BRESSANONE. “Al centro del nostro lavoro poniamo la persona, in particolare bambini e ragazzi. L’essere umano, la sua dignità, la vivacità e le sue esigenze sono prioritari per tutte le nostre attività”. Questo è uno dei pensieri fondamentali del Südtiroler Kinderdorf, la cooperativa onlus che ha tracciato un bilancio, mettendo in numeri gli aiuti a bambini e giovani che vivono situazioni difficili e alle famiglie che hanno bisogno di sostegno.

La cooperativa onlus si occupa di circa 400 bambini, giovani e genitori. Ecco allora che sono 55 le educatrici e gli educatori che accompagnano oltre 50 bambini e adolescenti giorno per giorno negli interventi residenziali all’interno di quattro comunità di tipo familiare per bambini da 1 a 12 anni, di quattro comunità socio-pedagogiche per adolescenti dai 12 ai 21 anni, e nella Casa Rainegg, dove si trovano 7 appartamenti per madri sole che vengono seguite.

Ci sono poi interventi a domicilio, come sostegno alla genitorialità a casa propria (sono assistite oltre trenta famiglie) o in forma di visite accompagnate dei figli inseriti in famiglie affidatarie o in comunità alloggio anche per famiglie con neonati, quindi gli interventi terapeutici al Therapie Center, dove vengono assistiti circa 80 pazienti.

“Nel nostro lavoro quotidiano con i ragazzi affidatici - spiegano al Kinderdorf - l’atteggiamento di pari dignità è fondamentale. Significa che le esigenze dei bambini e degli adolescenti hanno lo stesso valore di quelli degli adulti. Diamo la massima importanza all’integrità: questo vuol dire che rispettiamo i limiti emozionali, sociali e fisici dei ragazzi e li proteggiamo”.
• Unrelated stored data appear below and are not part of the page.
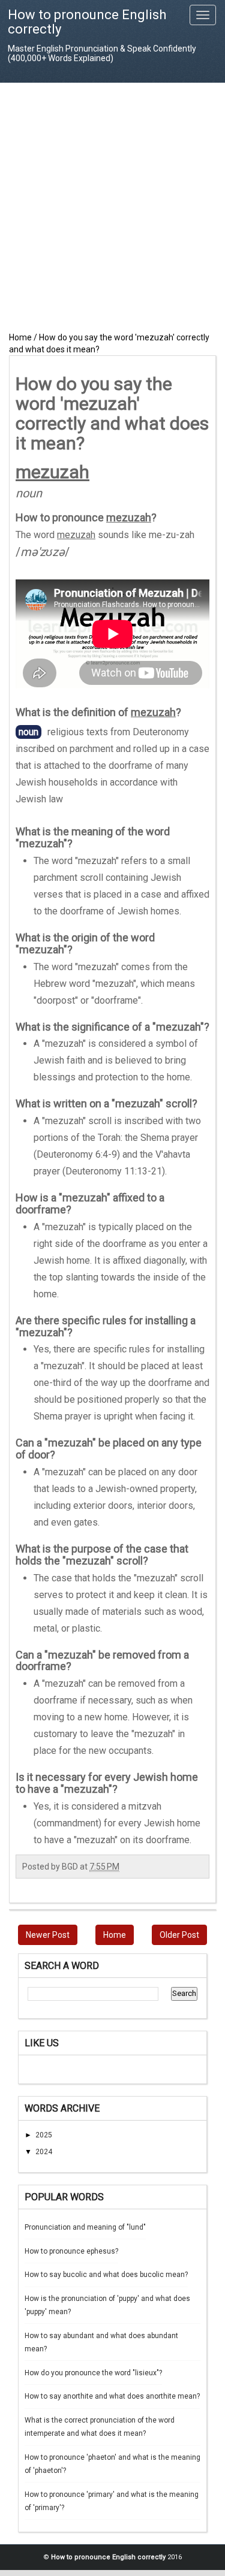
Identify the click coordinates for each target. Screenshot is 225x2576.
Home (114, 1935)
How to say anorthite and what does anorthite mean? (112, 2396)
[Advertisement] (112, 207)
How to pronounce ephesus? (71, 2251)
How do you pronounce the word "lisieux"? (93, 2373)
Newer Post (48, 1935)
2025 (43, 2135)
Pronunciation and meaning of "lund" (85, 2227)
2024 (43, 2152)
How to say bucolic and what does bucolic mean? (106, 2274)
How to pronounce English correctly (87, 22)
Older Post (179, 1935)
Quanto ai finanziamenti, “le nostre attività dipendono dalla generosità dei nostri sostenitori. Quasi un terzo delle nostre spese - spiegano alla cooperativa - viene coperto da donazioni. In prima linea sono le terapie delle quali i bambini e i giovani hanno bisogno (musicoterapia, psicoterapia, ergoterapia e terapia della percezione) che sono finanziate fino al 75% con mezzi propri. Casa Rainegg, la casa per madri sole, è finanziata all’80% con donazioni. Quando accogliamo ragazzi e ragazze con bisogni speciali, finanziamo con donazioni le ore aggiuntive, necessarie per garantire progetti individualizzati adeguati. Anche le attività di svago, le vacanze al mare, le gite, che sono importanti contesti per imparare a vivere, vengono finanziate al 100% con donazioni e con la dedica dei 5 per mille dell’Irpef”.
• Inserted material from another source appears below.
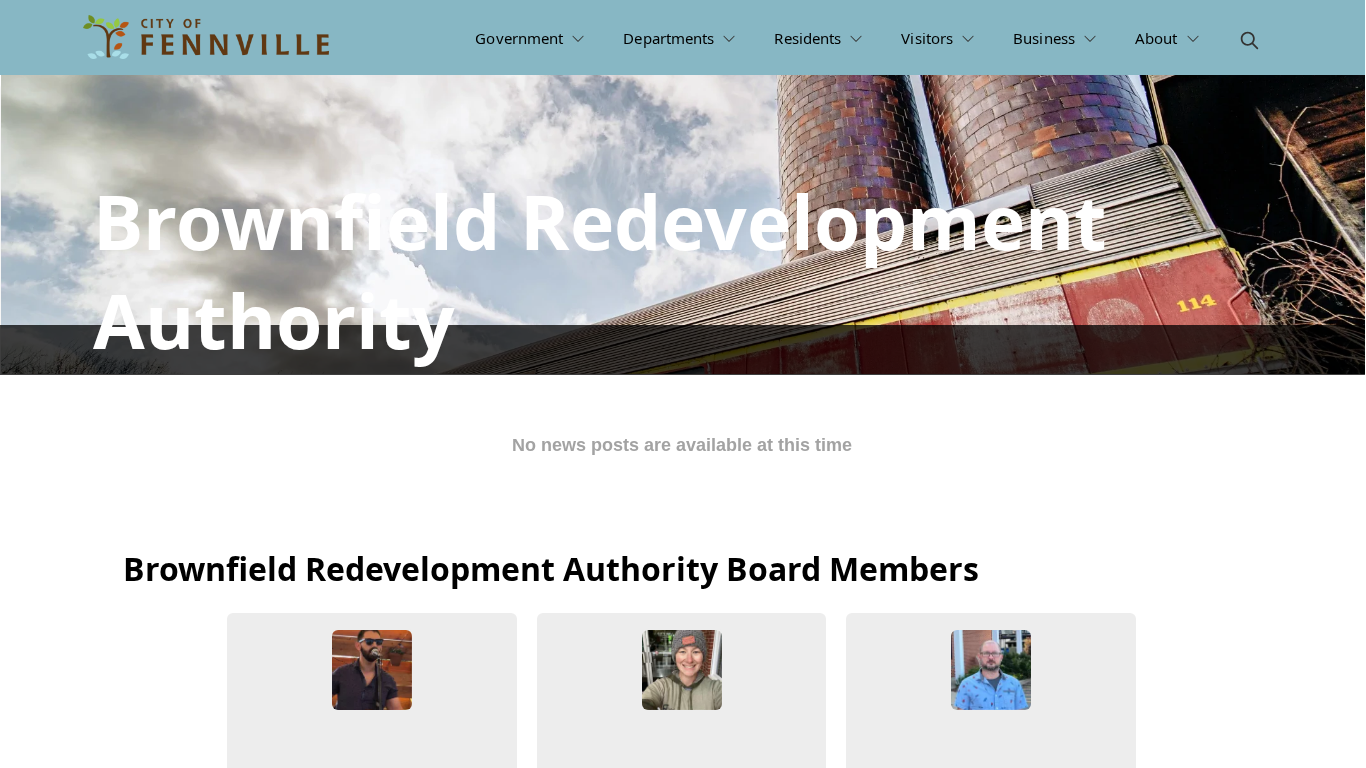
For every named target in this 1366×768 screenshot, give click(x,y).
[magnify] (1249, 40)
La storia del Kinderdorf, raccontano, è iniziata “negli anni 50 con le “mamme del Kinderdorf” che dedicavano la loro vita completamente ai bambini. Oggi ancora una mamma lavora al villaggio e svolge questo lavoro ininterrottamente da 30 anni. Nelle altre case lavorano equipe di educatrici e educatori”.

Al Kinderdorf “si incrociano le vite delle persone più diverse con le loro storie, i loro valori le loro credenze. Gli obiettivi sono uguali per tutti i ragazzi e le ragazze: costruire sicurezza, esercitarsi nell’essere autonomi, trovare una strada ben definita”.